It doesn’t sound like it would be a big deal, but the organization that assigns the ISBN to the book is the publisher. When your publisher is a subsidy house (such as Trafford, AuthorHouse, XLibris, iUniverse—all owned by the same company, incidentally—or Outskirts, Infinity and their hundreds of competitors), anyone in the industry can tell by the ISBN that you went with a publisher that does no vetting, that will take anyone who can pay the fee (other than hate speech or smut), that doesn’t give a flying f about whether the book has been proofread, let alone edited—and that in most cases will have a very generic cover and interior design. The industry, having seen vast quantities of junk coming out of these presses, assumes that anything with one of those labels is junk.

And the unfortunate reality is that 90 percent of the books coming out of these presses should never have been published. There’s certainly a lot of junk coming out of true self-publishing, too—but the percentage of good stuff is much, much higher.

Now there are a few reasons why in some cases it makes sense to go this route, as long as you know what you’re getting into and have good reasons. For example:

  • A client of mine whose book was good enough to publish traditionally told me he was in his late 80s and didn’t want to wait two years to find a publisher and have the book come out, and likewise he didn’t want the hassle of being his own publisher. He went with iUniverse, and probably sold a lot fewer books, but got it done very quickly at relatively low expense.
  • Infinity (my favorite of this ilk) got wind of my Grassroots Marketing for Authors and Publishers and begged me to let them publish it. I let them do their own edition for the book trade. If a bookstore wants to order, I let them order Infinity’s edition. If an individual orders, I fill the order from the books I printed under my own ISBN (which cost me half as much per copy as Infinity’s). What I got out of it was outsourcing all the hassles of dealing with bookstores, as well as “street cred” with subsidy-published authors who might hire me for book consulting or marketing consulting/copywriting.

- - -

— Work to complete —
• a. For the piece on subsidy publishers, tell whether each statement agrees with it. Answer yes or no, and quote the words that decide it.
(i) The publisher is the organization that assigns a book's ISBN.
(ii) Trafford and iUniverse are owned by different companies.
(iii) Copies printed under the writer's own ISBN cost less each than Infinity's.
• b. Pick up the piece on subsidy publishers after its final sentence and keep writing.

— Recorded data —

- - -

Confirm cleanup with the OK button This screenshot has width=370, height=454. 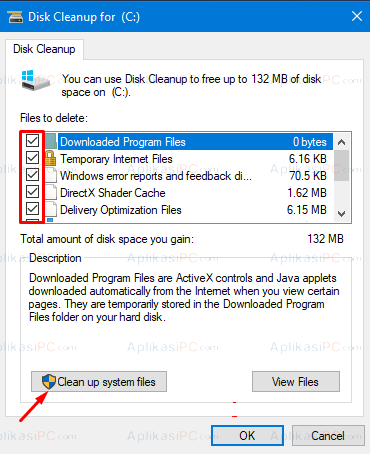pyautogui.click(x=247, y=435)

- - -

— Answers below —
• a.
(i) Yes: "the organization that assigns the ISBN to the book is the publisher"
(ii) No: "Trafford, AuthorHouse, XLibris, iUniverse—all owned by the same company"
(iii) Yes: "which cost me half as much per copy as Infinity’s"

• b.
  • Professional speakers often use these companies because they don’t want the hassles, and because they have a built-in market that doesn’t care that their books are ugly and overpriced. In that market, they can pay the $9 per book to get them printed, because they sell them direct for maybe $25. In a bookstore, where comparable books might be $18 and the bookstore takes 40 percent, the numbers don’t work.
  • Finally, when I get a client with a crappy book that has a sharply limited life expectancy, I recommend these companies. If you’re going to sell 100 or fewer books during the life of a title, there’s no point setting up a publishing company, choosing printing and design vendors, etc., or paying someone like me or Carol or Judy to do it for you.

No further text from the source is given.